(EXERCISE AIM): The response should be a precise copy of every entry.

(INPUT RECORDS):
[Start of Attachment]

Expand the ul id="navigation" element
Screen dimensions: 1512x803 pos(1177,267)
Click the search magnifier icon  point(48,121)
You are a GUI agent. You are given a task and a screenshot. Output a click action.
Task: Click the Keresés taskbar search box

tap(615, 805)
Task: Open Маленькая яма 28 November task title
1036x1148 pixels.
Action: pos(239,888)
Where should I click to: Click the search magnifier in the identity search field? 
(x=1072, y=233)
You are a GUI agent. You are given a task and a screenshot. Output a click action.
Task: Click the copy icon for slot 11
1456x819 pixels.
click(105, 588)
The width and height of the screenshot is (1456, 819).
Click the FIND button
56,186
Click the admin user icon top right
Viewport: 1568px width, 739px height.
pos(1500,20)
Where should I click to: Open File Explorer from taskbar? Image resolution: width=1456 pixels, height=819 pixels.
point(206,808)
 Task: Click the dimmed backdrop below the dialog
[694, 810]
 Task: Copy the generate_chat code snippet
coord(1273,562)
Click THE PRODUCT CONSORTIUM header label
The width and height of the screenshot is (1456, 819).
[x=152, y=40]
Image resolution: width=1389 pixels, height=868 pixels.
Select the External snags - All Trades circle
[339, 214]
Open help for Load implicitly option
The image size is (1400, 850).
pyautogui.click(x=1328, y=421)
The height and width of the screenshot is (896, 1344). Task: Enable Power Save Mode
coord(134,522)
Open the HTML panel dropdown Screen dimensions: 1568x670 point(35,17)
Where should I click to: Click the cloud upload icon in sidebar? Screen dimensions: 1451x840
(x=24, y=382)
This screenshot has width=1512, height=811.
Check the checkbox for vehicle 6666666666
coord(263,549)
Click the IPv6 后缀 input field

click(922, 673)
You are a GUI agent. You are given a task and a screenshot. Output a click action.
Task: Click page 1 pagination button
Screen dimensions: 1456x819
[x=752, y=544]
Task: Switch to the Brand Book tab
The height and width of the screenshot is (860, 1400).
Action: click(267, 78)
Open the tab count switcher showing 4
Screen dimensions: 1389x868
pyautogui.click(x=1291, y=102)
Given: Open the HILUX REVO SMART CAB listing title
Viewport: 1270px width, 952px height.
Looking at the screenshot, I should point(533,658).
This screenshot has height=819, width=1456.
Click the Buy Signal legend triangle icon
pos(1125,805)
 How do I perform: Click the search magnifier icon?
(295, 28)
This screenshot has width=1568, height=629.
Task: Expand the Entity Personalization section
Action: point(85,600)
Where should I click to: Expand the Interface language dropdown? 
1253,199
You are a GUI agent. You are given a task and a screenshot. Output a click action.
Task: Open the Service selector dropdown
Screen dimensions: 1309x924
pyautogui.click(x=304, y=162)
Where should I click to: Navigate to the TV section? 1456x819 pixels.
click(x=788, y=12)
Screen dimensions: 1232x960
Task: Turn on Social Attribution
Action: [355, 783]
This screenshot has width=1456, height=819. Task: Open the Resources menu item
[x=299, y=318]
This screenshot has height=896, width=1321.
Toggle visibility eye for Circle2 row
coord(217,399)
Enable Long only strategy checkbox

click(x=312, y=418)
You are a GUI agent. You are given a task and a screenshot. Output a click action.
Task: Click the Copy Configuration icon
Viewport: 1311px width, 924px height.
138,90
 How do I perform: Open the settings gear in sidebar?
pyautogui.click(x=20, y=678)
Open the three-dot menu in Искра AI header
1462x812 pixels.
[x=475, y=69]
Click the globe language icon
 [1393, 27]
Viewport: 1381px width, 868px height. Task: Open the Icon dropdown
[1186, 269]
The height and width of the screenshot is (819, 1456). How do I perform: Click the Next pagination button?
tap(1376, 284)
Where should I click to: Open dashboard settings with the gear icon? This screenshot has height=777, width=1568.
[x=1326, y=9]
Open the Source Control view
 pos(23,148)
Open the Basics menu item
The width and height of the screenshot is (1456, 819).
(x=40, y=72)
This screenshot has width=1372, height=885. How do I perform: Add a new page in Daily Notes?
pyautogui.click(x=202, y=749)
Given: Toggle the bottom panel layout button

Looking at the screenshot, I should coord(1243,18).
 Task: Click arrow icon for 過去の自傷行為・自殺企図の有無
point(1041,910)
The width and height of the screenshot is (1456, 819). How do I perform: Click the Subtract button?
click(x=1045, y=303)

[End of Attachment]

(YOUR RESPONSE):
Expand the ul id="navigation" element
Screen dimensions: 1512x803 pos(1177,267)
Click the search magnifier icon  point(48,121)
You are a GUI agent. You are given a task and a screenshot. Output a click action.
Task: Click the Keresés taskbar search box

tap(615, 805)
Task: Open Маленькая яма 28 November task title
1036x1148 pixels.
Action: pos(239,888)
Where should I click to: Click the search magnifier in the identity search field? 
(x=1072, y=233)
You are a GUI agent. You are given a task and a screenshot. Output a click action.
Task: Click the copy icon for slot 11
1456x819 pixels.
click(105, 588)
The width and height of the screenshot is (1456, 819).
Click the FIND button
56,186
Click the admin user icon top right
Viewport: 1568px width, 739px height.
pos(1500,20)
Where should I click to: Open File Explorer from taskbar? Image resolution: width=1456 pixels, height=819 pixels.
point(206,808)
 Task: Click the dimmed backdrop below the dialog
[694, 810]
 Task: Copy the generate_chat code snippet
coord(1273,562)
Click THE PRODUCT CONSORTIUM header label
The width and height of the screenshot is (1456, 819).
[x=152, y=40]
Image resolution: width=1389 pixels, height=868 pixels.
Select the External snags - All Trades circle
[339, 214]
Open help for Load implicitly option
The image size is (1400, 850).
pyautogui.click(x=1328, y=421)
The height and width of the screenshot is (896, 1344). Task: Enable Power Save Mode
coord(134,522)
Open the HTML panel dropdown Screen dimensions: 1568x670 point(35,17)
Where should I click to: Click the cloud upload icon in sidebar? Screen dimensions: 1451x840
(x=24, y=382)
This screenshot has width=1512, height=811.
Check the checkbox for vehicle 6666666666
coord(263,549)
Click the IPv6 后缀 input field

click(922, 673)
You are a GUI agent. You are given a task and a screenshot. Output a click action.
Task: Click page 1 pagination button
Screen dimensions: 1456x819
[x=752, y=544]
Task: Switch to the Brand Book tab
The height and width of the screenshot is (860, 1400).
Action: click(267, 78)
Open the tab count switcher showing 4
Screen dimensions: 1389x868
pyautogui.click(x=1291, y=102)
Given: Open the HILUX REVO SMART CAB listing title
Viewport: 1270px width, 952px height.
Looking at the screenshot, I should point(533,658).
This screenshot has height=819, width=1456.
Click the Buy Signal legend triangle icon
pos(1125,805)
 How do I perform: Click the search magnifier icon?
(295, 28)
This screenshot has width=1568, height=629.
Task: Expand the Entity Personalization section
Action: point(85,600)
Where should I click to: Expand the Interface language dropdown? 
1253,199
You are a GUI agent. You are given a task and a screenshot. Output a click action.
Task: Open the Service selector dropdown
Screen dimensions: 1309x924
pyautogui.click(x=304, y=162)
Where should I click to: Navigate to the TV section? 1456x819 pixels.
click(x=788, y=12)
Screen dimensions: 1232x960
Task: Turn on Social Attribution
Action: [355, 783]
This screenshot has width=1456, height=819. Task: Open the Resources menu item
[x=299, y=318]
This screenshot has height=896, width=1321.
Toggle visibility eye for Circle2 row
coord(217,399)
Enable Long only strategy checkbox

click(x=312, y=418)
You are a GUI agent. You are given a task and a screenshot. Output a click action.
Task: Click the Copy Configuration icon
Viewport: 1311px width, 924px height.
138,90
 How do I perform: Open the settings gear in sidebar?
pyautogui.click(x=20, y=678)
Open the three-dot menu in Искра AI header
1462x812 pixels.
[x=475, y=69]
Click the globe language icon
 [1393, 27]
Viewport: 1381px width, 868px height. Task: Open the Icon dropdown
[1186, 269]
The height and width of the screenshot is (819, 1456). How do I perform: Click the Next pagination button?
tap(1376, 284)
Where should I click to: Open dashboard settings with the gear icon? This screenshot has height=777, width=1568.
[x=1326, y=9]
Open the Source Control view
 pos(23,148)
Open the Basics menu item
The width and height of the screenshot is (1456, 819).
(x=40, y=72)
This screenshot has width=1372, height=885. How do I perform: Add a new page in Daily Notes?
pyautogui.click(x=202, y=749)
Given: Toggle the bottom panel layout button

Looking at the screenshot, I should coord(1243,18).
 Task: Click arrow icon for 過去の自傷行為・自殺企図の有無
point(1041,910)
The width and height of the screenshot is (1456, 819). How do I perform: Click the Subtract button?
click(x=1045, y=303)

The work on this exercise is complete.